Microsoft on Thursday said it will continue using AI startup Anthropic’s Claude AI, twitter-tweetded in its products for clients, except in projects related to the US Department of Defense.
The statement comes after the Defense Department, which the Trump administration calls the Department of War, sent a formal notice to Anthropic severing its ties with the company and labelling it a ‘supply chain risk’.
Microsoft became the first major company to say it will keep working with Anthropic in non-government-related projects following the Pentagon’s notification.

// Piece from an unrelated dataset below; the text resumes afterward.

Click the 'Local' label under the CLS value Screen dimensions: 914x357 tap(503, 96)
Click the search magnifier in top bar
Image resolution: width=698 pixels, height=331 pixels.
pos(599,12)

“Our lawyers have studied the designation and have concluded that Anthropic products, including Claude, can remain available to our customers — other than the Department of War — through platforms such as M365, GitHub, and Microsoft’s AI Foundry and that we can continue to work with Anthropic on non-defense related projects,” Reuters and CNBC quoted a Microsoft spokesperson as saying.
Some defence technology companies have asked their employees to refrain from using Anthropic’s Claude models and migrate to alternatives.
Microsoft provides its tools to several US government agencies. The Department of War extensively uses Microsoft 365 productivity software. The company in September said it was integrating Anthropic’s generative AI models into the Microsoft 365 Copilot add-on for Microsoft 365 subscriptions.
Which other companies use Anthropic’s AI models?
Amazon, an investor in Anthropic and a significant customer of the company’s Claude model, did not immediately respond to a request for comment outside regular business hours.
Palantir’s Maven Smart Systems – a software platform that supplies militaries with intelligence analysis and weapons targeting – uses multiple prompts and workflows built using Anthropic’s Claude code, Reuters earlier reported.
Pentagon puts Anthropic on ban list
The Pentagon slapped a formal supply-chain risk designation on the artificial intelligence lab Anthropic on Thursday. Reuters reported that the US military used Anthropics Claude AI system in its war with Iran.
The “supply-chain risk” label, confirmed in a statement by Anthropic, is effective immediately and bars government contractors from using Anthropic’s technology in their work for the US military.
However, companies can still use the Claude AI model in other projects unrelated to the Pentagon, Anthropic CEO Dario Amodei wrote in the statement. He said the designation has “a narrow scope” and that the restrictions only apply to the usage of Anthropic AI in Pentagon contracts.
“It plainly applies only to the use of Claude by customers as a direct part of contracts with the Department of War, not all use of Claude by customers who have such contracts.”
The risk designation follows a months-long dispute over the company’s insistence on safeguards that the Defense Department, which the Trump administration calls the Department of War, said went too far. In his statement, Amodei reiterated that the company would challenge the designation in court.
The action represented an extraordinary rebuke by the United States against an American tech company that was earlier than its rivals in working with the Pentagon. The action comes as the department continues to rely on Anthropic’s technology to provide support for military operations, including in Iran, Reuters reported, citing a person familiar with the matter.
- Microsoft’s commitment to Anthropic highlights the complexity of AI partnerships in the defense sector.
- The Pentagon’s supply chain risk designation could reshape the landscape for AI firms working with government contracts.
- Legal challenges may emerge as Anthropic contests the Pentagon’s decision.